• [Data provided]
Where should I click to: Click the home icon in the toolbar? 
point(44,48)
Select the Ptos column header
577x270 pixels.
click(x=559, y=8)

---

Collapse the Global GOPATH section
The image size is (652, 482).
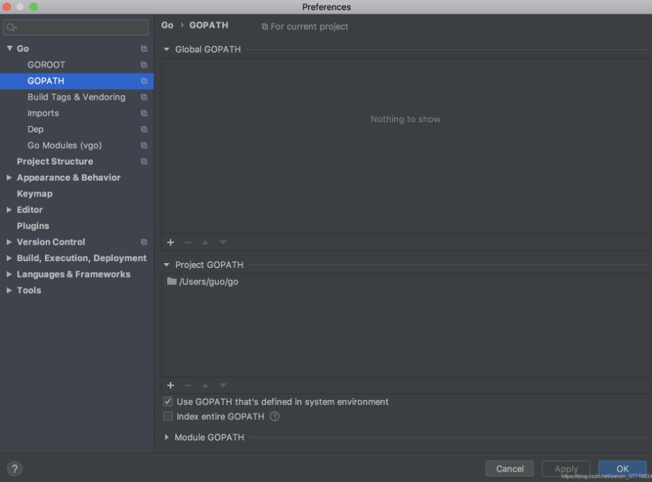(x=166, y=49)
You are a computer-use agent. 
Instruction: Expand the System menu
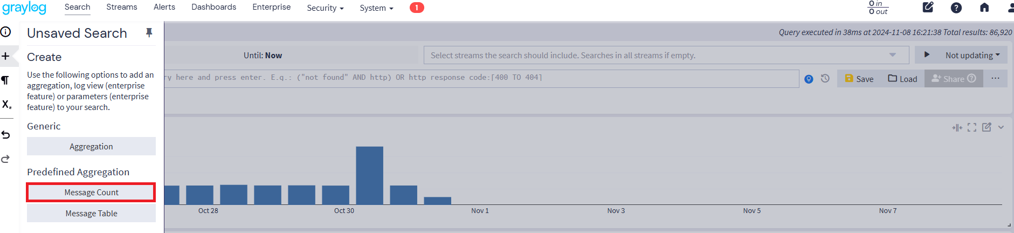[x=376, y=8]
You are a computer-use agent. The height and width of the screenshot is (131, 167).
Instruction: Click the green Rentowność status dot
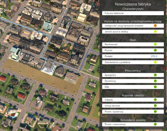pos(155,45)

* * *

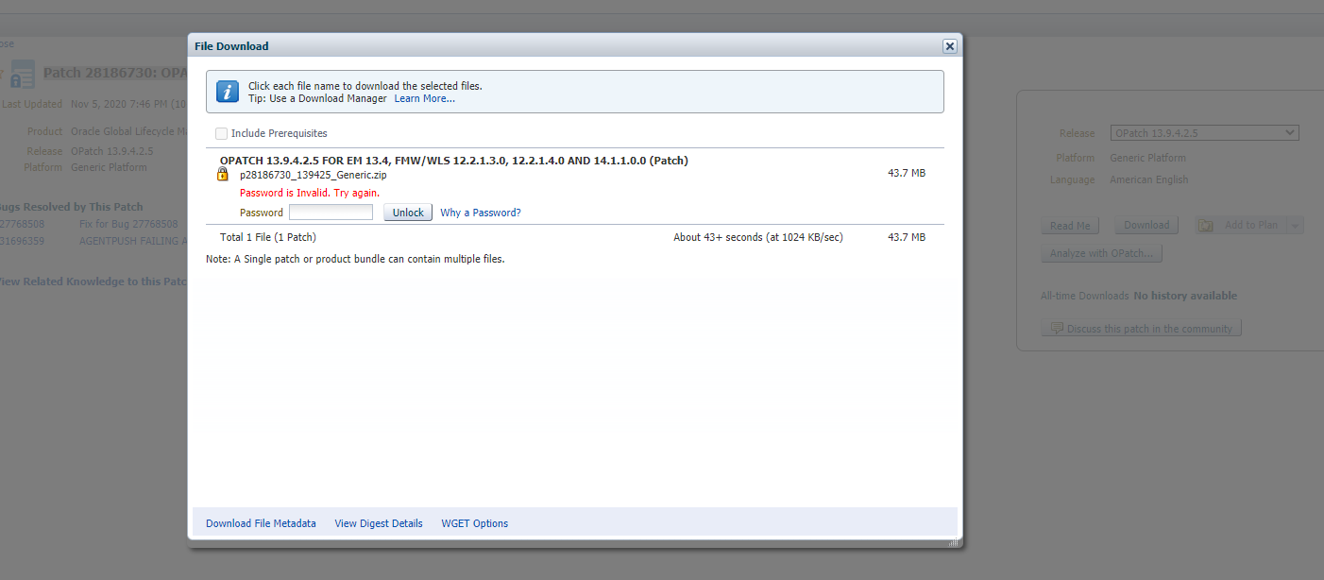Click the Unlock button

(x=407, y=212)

• [What to do]
Scan the listing above for the word "computer" and show each line where it is found.

• [Solution to the exercise]
You are a computer-use agent. 
You are a computer-use agent. The height and width of the screenshot is (131, 167).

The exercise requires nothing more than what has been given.